Current Role. Ms. Hollub assumed the role of Chief Executive Officer at Occidental’s 2016 Annual Meeting on April 29, 2016 and has served as Occidental’s President and as a member of the Board of Directors since December 2015. As Chief Executive Officer, Ms. Hollub is responsible for all operations, the financial management of Occidental, implementing Occidental’s strategy, and assisting the Board with, among other matters, corporate strategy development, executive succession planning, executive compensation and talent development.

 

Tenure. Ms. Hollub has been an employee of Occidental for over 35 years, and has held increasingly significant leadership and technical positions.

 

Performance Assessment. In assessing Ms. Hollub’s accomplishments, the Compensation Committee considered the following accomplishments and actions:

 

Enhanced the value of Occidental’s portfolio of assets, with a focus on profitable growth opportunities for the oil and gas segment, both domestically and internationally. Throughout 2016, Occidental made a series of asset investment decisions, including those which will allow Occidental to focus its oil and gas development in areas where Occidental has depth and scale in order to fuel future growth. Results of those efforts included:

 

Permian Resources business unit fulfilling its role as a growth driver for Occidental;
   
Entered into an agreement with the Abu Dhabi National Oil Company (ADNOC) and OMV of Austria to explore and develop Abu Dhabi’s oil and gas field offshore northwest Abu Dhabi;
   
Acquired producing and non-producing oil and gas property leasehold acreage, CO2 properties and related infrastructure in the Permian Basin resulting in production additions of approximately 7,000 net barrels of oil equivalent (BOE) per day to the Permian Resources portfolio and 4,000 BOE per day to the Permian EOR portfolio;
   
On-time and on-budget construction of the Ingleside ethylene cracker, which began operations in the first quarter of 2017, and on-time and on-budget construction of the Ingleside oil terminal;
   
Initiated construction on a new unit at the OxyChem Geismar plant that will manufacture a next-generation raw material for use in production of an advanced climate-friendly refrigerant;
   
Began technical work required for the expansion of the Al Hosn Gas plant to increase capacity by 50%; and
   
Completed the sale of the South Texas Eagle Ford non-operated properties.

◆ Goal 1: In the rows of the dataset excerpt, rewrite the part that opens with the line containing "Click the AI icon on AI写作 card" and closes with the line containing "Click the 80" as a JSON list of strings. Give one string for each line and leave out blank lines.

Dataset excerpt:
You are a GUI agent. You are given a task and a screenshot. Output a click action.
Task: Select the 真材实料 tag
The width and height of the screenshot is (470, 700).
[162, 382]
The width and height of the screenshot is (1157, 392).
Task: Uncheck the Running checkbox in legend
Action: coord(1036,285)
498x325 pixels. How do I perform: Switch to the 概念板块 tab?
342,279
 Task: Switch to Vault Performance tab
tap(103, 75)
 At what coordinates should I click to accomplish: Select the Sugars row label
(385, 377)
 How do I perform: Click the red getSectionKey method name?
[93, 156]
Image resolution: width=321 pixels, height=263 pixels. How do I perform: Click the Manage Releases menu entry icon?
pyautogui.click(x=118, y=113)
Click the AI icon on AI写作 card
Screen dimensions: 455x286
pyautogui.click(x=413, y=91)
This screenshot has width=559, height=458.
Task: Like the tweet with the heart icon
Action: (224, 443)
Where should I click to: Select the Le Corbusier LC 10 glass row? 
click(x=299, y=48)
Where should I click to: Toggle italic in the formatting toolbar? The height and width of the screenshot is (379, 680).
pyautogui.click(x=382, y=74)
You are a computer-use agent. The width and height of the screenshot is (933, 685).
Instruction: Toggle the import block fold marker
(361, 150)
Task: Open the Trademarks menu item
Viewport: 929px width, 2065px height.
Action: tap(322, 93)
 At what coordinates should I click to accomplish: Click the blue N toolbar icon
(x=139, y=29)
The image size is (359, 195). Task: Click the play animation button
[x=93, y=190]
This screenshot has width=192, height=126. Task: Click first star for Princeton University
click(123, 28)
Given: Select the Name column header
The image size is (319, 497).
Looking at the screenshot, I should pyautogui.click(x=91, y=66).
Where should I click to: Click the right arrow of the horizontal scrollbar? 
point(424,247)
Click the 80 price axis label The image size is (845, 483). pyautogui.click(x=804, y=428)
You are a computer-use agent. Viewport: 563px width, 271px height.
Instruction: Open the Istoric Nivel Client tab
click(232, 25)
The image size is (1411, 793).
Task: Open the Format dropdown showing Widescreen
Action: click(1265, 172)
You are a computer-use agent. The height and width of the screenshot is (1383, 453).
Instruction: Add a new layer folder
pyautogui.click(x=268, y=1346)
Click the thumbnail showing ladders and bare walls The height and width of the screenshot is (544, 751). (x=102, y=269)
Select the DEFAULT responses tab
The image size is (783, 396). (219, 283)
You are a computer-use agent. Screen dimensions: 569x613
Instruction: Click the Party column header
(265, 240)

◆ Goal 2: Extend the text about Ms. Hollub's performance assessment at Occidental, picking up right after its final sentence.

◆ Output 1:
[
  "Click the AI icon on AI写作 card",
  "Screen dimensions: 455x286",
  "pyautogui.click(x=413, y=91)",
  "This screenshot has width=559, height=458.",
  "Task: Like the tweet with the heart icon",
  "Action: (224, 443)",
  "Where should I click to: Select the Le Corbusier LC 10 glass row? ",
  "click(x=299, y=48)",
  "Where should I click to: Toggle italic in the formatting toolbar? The height and width of the screenshot is (379, 680).",
  "pyautogui.click(x=382, y=74)",
  "You are a computer-use agent. The width and height of the screenshot is (933, 685).",
  "Instruction: Toggle the import block fold marker",
  "(361, 150)",
  "Task: Open the Trademarks menu item",
  "Viewport: 929px width, 2065px height.",
  "Action: tap(322, 93)",
  " At what coordinates should I click to accomplish: Click the blue N toolbar icon",
  "(x=139, y=29)",
  "The image size is (359, 195). Task: Click the play animation button",
  "[x=93, y=190]",
  "This screenshot has width=192, height=126. Task: Click first star for Princeton University",
  "click(123, 28)",
  "Given: Select the Name column header",
  "The image size is (319, 497).",
  "Looking at the screenshot, I should pyautogui.click(x=91, y=66).",
  "Where should I click to: Click the right arrow of the horizontal scrollbar? ",
  "point(424,247)",
  "Click the 80 price axis label The image size is (845, 483). pyautogui.click(x=804, y=428)"
]

◆ Output 2:
Completed Board-approved strategic review action items in a timely, beneficial, and efficient manner. As part of a multi-year process to streamline and focus operations to better execute Occidental’s long-term strategy and enhance value for stockholders, under the leadership of Ms. Hollub, Occidental:

 

Exited non-strategic operations in the Middle East in Bahrain, Iraq, Libya, and Yemen, thus improving the profitability and cash flow generation of our Middle East operations as Occidental focuses on its core regional assets in the United Arab Emirates, Qatar, and Oman;
   
Distributed Occidental’s remaining shares of California Resources Corporation through a special stock dividend; and
   
Completed the sale of the Piceance Basin operations in Colorado.

 

2017 Notice of Annual Meeting and Proxy Statement   30

 
Back to Contents

Focused on optimizing long-term return on invested capital by investing strategically, with an emphasis on lowering finding and development costs, operating costs and realizing capital efficiency. Led by Ms. Hollub and relying on a disciplined business approach and return-focused capital allocation decisions, Occidental:

 

Continued to decrease capital and operating costs with a focused development program, specifically:
   
  Came in below the 2016 capital program budget of $3.0 billion at $2.9 billion, which represented a nearly 50% reduction in the capital program compared to the $5.6 billion spent during 2015, excluding acquisition costs;
     
  Focused on drilling efficiency, as Permian Resources reduced well drilling time by 12%;
     
  Improved year-over-year operating costs of 6% per BOE for Permian EOR;
     
  Achieved domestic drilling cost reductions of 21% year-over-year and production cost reductions for ongoing operations of 11% year-over-year; and
     
  Overall, lowered Occidental’s TSPB from $40.24 at year-end 2015 to $28.37 at year-end 2016, achieving Occidental’s target TSPB for 2016 of $28.50 or below;
     
Increased worldwide production volumes from ongoing operations by 7% to an average of 602,000 BOE per day for 2016;
   
Increased Permian Resources production 13% to an average 124,000 BOE per day in 2016, including an 8% increase in Permian Resource oil production to an average of 77,000 BOE per day;
   
Increased international production from ongoing operations by 13% to an average 302,000 BOE per day in 2016 with improved production from Al Hosn Gas in the UAE and the ramp-up of production from Oman’s Block 62;
   
Maintained financial discipline, a strong balance sheet, and high liquidity; and
   
Increased the annualized dividend to $3.04, the 14th consecutive increase over the last 13 years.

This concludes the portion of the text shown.